「表現者」羽生結弦が作り出す空気を伝える
世界中で猛威を振るう新型コロナウイルスの影響で、東京オリンピックをはじめ、国内外ほとんどすべてのスポーツイベントが延期や中止、縮小などの変更を余儀なくされている。
そんななか、多くのアスリートが自粛中でもできる自身のトレーニング方法を紹介したり、普段は明かさないプライベートを配信したりと、リモート社会に少しでも貢献できるような活動をここ数ヵ月間重ねている。
フィギュアスケートの羽生結弦もその一人だ。
5月には、日本スケート連盟の公式ツイッターを通じて、自身の歴代プログラムの振り付けを披露。動画を再生したファンからは「力をもらえた」「ステイホーム頑張ります」「羽生結弦さんの存在そのものが明るい未来の希望」といった明るいリプライが相次いだ。
さらに羽生は7月、ISU(国際スケート連盟)が新設した「スケーティングアワード」で初代の最優秀選手を受賞するなどファンに明るいニュースを届けている。コロナ禍でも存在感と影響力の高さを示したアスリートの一人だろう。
「実績はもちろん誰もが認めるところですが、羽生結弦選手はアスリートであると同時に表現者だと僕は考えています」
そう語るのは、スポーツニッポン新聞社の小海途良幹(こがいと よしき)カメラマンだ。羽生を追いながら、その表現方法やプログラムに組み込まれた意図、時にはファンの反応まで含めた情報を自分なりに分析し、あらゆる構図の写真を撮り続けてきた。
その結果、羽生の生き生きとした表情や感情を切り取った写真はいつしか「神写真」と称され、小海途カメラマン自身も「神ラマン」などと呼ばれるようになった。
その「神ラマン」が、快心のショットだと言う1枚がある。今年2月、男子フィギュアで史上初のスーパースラム(ジュニアとシニアの主要国際大会を完全制覇)を達成した四大陸選手権で撮影されたものだ。

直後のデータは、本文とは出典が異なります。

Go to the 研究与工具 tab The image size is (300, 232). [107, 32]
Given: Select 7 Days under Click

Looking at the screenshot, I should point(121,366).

「シャッタースピードを落として幻想的に仕上げられたら」とスピンの最中を狙い、意図通りの瞬間をとらえた「してやったり」の一枚だ。
「羽生選手を背景に溶け込ませることで、『表現者』である彼が作り出す会場の空気を伝えたかった。彼の演技は点数や数字に反映されるのは当然ながら、必ず何かを人々の心に訴えます。そこが彼を羽生結弦たらしめている部分だと感じています」
そんな意図のある「神写真」を撮れるようになるまでには、様々な試行錯誤があったという。
小海途カメラマンが本格的なカメラに触れたのは大学時代だという。バックパックを背負って一人旅をしていた頃に、お世話になった先輩にニコンのボディとレンズを譲ってもらった。
「それからは必ずカメラを持って旅に出ることになりました。当時はポジフィルムでしたから、持ち運びと保管が大変でしたけど。今はデジタルになって楽になりましたし、旅には必ずカメラを持っていきます」

旅行が趣味で学生時代だけで十数ヵ国を訪れた。世界の街角でカメラ片手に研鑽を重ねた小海途は、動の中の一瞬の静を切り取るスポーツカメラマンを志して、スポーツニッポン新聞社の扉を叩く。